Despite great advances in the curability of children with acute lymphoblastic leukemia (ALL), outcomes for pediatric and adult patients with relapsed ALL remain poor. This highlights the need for new approaches to ALL treatment and novel tools for screening of potential therapeutics. Dysregulated angiogenesis has been implicated both in the pathogenesis of leukemia and development of chemoresistance. However, the complexity of the bone marrow microenvironment and the precise contributions by the various components cannot be easily dissected in cell lines, tissue blocks, or mouse models.

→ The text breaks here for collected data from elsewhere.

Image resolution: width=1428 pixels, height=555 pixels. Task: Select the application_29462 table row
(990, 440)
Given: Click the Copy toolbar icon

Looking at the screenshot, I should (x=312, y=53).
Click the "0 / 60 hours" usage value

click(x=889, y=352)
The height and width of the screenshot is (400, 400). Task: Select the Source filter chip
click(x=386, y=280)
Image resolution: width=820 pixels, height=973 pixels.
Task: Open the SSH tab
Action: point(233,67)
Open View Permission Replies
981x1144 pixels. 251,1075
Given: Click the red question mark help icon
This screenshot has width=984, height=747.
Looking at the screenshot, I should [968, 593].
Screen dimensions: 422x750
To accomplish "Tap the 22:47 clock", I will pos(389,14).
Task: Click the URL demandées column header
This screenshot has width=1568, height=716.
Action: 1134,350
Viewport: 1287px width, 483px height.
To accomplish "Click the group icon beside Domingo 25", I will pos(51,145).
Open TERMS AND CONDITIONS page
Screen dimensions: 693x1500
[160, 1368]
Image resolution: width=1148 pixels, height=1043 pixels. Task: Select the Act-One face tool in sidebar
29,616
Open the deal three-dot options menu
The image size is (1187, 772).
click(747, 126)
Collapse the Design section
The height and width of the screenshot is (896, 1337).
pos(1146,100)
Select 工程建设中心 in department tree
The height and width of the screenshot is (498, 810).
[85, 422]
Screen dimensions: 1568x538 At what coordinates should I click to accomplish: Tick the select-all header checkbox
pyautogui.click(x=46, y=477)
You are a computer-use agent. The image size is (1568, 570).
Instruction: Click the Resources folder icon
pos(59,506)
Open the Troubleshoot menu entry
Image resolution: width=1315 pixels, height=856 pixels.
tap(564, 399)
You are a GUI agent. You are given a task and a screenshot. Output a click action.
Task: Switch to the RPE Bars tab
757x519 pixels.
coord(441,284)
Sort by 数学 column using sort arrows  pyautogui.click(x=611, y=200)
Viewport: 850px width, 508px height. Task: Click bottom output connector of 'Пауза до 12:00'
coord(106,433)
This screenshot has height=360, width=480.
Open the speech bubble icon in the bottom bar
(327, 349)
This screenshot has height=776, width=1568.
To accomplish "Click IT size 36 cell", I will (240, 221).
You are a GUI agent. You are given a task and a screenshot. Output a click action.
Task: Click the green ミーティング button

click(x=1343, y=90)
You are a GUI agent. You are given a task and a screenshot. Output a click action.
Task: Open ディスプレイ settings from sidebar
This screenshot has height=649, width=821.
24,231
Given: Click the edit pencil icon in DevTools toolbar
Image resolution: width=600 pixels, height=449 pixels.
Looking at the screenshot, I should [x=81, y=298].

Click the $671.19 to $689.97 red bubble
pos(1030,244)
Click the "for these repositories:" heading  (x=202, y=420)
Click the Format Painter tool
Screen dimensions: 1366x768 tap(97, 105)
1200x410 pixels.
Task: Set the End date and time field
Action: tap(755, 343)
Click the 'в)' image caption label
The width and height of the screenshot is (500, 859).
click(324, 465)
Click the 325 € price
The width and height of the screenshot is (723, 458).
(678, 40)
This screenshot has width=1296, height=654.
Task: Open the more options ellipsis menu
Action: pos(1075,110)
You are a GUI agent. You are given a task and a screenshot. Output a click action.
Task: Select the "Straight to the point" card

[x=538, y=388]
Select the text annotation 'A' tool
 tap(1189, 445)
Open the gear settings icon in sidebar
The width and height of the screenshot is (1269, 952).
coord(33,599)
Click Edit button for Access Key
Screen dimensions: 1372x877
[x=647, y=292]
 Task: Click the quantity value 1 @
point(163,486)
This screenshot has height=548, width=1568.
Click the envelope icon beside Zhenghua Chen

For instance, leukemia-associated angiogenesis was mainly characterized by immunostaining of bone marrow biopsies. High resolution in vivo bioimaging of fluorescence-tagged tumors and their microenvironment has recently become feasible due to establishment of transplantable tumor models in clonal syngeneic zebrafish. We have applied this model to dissection of cellular mechanisms of angiogenesis during stages of progression of T-ALL, This novel animal model enables us to 1) track leukemic cell proliferation and dissemination in vivo in different temperio-spatial and vascular contexts, and 2) follow up on cellular angiogenic events in response to leukemia progression including those occurring in response to chemotherapy for leukemia. In zebrafish, angiogenesis is similar to that of mammals and has been well characterized by using VEGFR2 and Fli1a transgenic reporter systems. In embryos, the fli1a:EGFP expression pattern mirrors that of VEGFR2 fluorescence in vascular endothelial cells. However, later in the development, in larvae and adult fish, the pattern of Fli1a or VEGFR2 expression diverges. This divergence further extends to angiogenesis in areas adjacent to T-ALL with more prominent development of Fli1a vasculature. Leukemic patches are characterized by a microenvironment where Fli1a is predominant and VEGFR2 is absent. We are now using cyclophosphamide treatment of leukemic fish to dissect the role of microenvironment and whether angiogenic factors are modified. These data yield new insights into molecular mechanisms of leukemogenesis in conjunction with angiogenesis. Furthermore, our findings would have predicted the lack of efficacy of VEGFR inhibitors in leukemia therapy. Our model offers an advantage for cost-efficient in vivo large scale screening system for antiangiogenic drugs for acute leukemia.